Rouhani’s first one hundred days

Cautious domestic reforms and nuclear breakthrough

After eight turbulent years during which conservatives monopolized Iranian politics, the election of centrist cleric Hassan Rouhani on June 14, 2013, marked a new chapter in post-revolutionary Iranian politics. In the latest Iran Task Force issue brief, “Rouhani’s First One Hundred Days: Cautious Domestic Reforms and Nuclear Breakthrough,” authors Yasmin Alem and Barbara Slavin examine Rouhani’s policies through the recent nuclear deal, what the accord signals for the future of comprehensive negotiations, and what steps the United States can take to encourage more centrist policies in Iran.

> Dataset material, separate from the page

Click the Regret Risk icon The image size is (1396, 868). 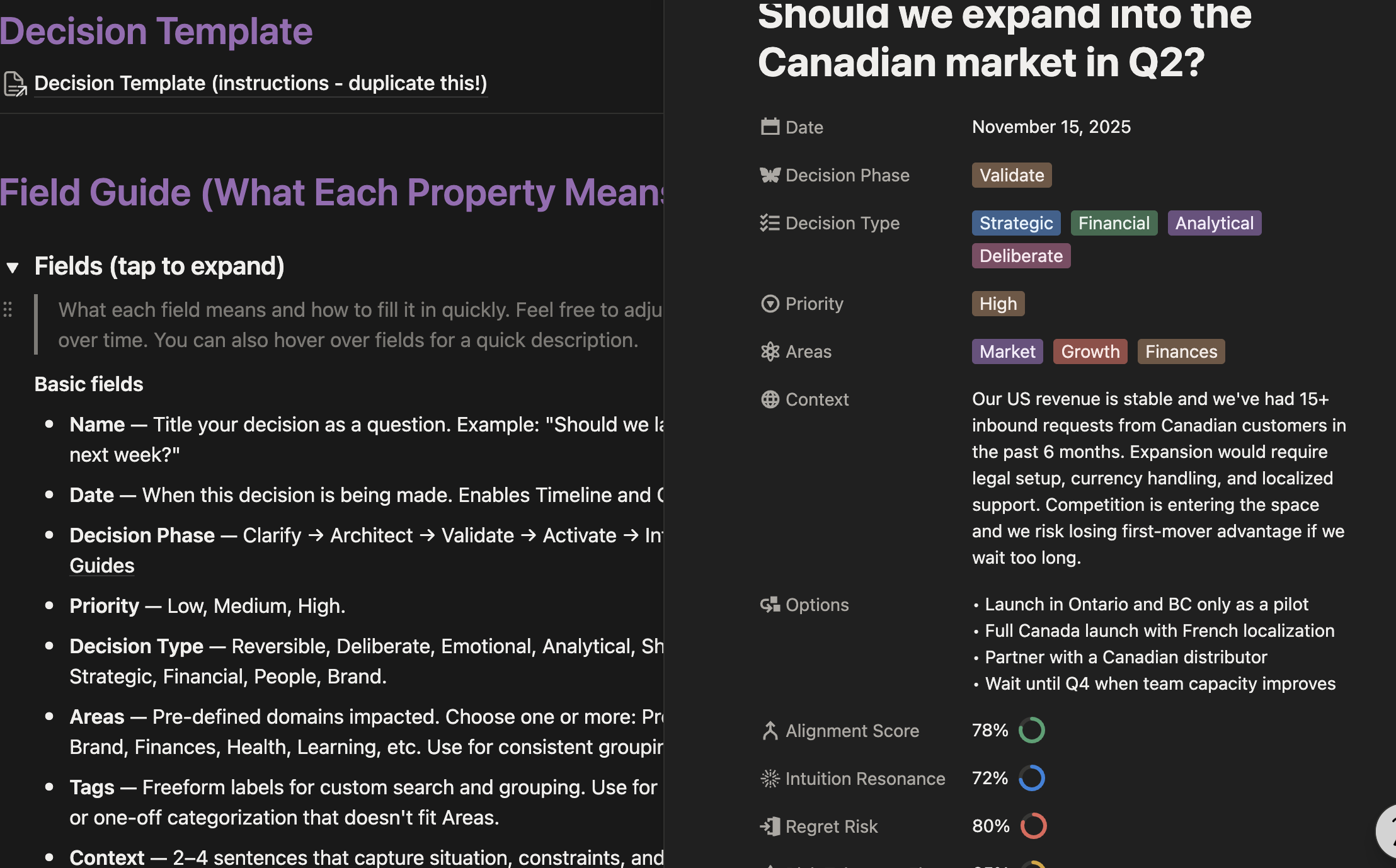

Rouhani’s first one hundred days augur a presidency that is more inclusive, pragmatic, and cautious than that of his predecessors. But his administration’s fate ultimately hinges on his ability to salvage Iran’s economy, which depends on surmounting domestic and international obstacles to implementing the Geneva agreement and concluding a comprehensive accord that peacefully resolves the nuclear crisis. If these efforts succeed, Rouhani could become the most successful president in the history of the Islamic Republic. If the agreement fails, the best opportunity for progress on everything from the nuclear issue to economic and social reforms in at least a decade may be lost.

This issue brief updates an earlier article released in November, 2013.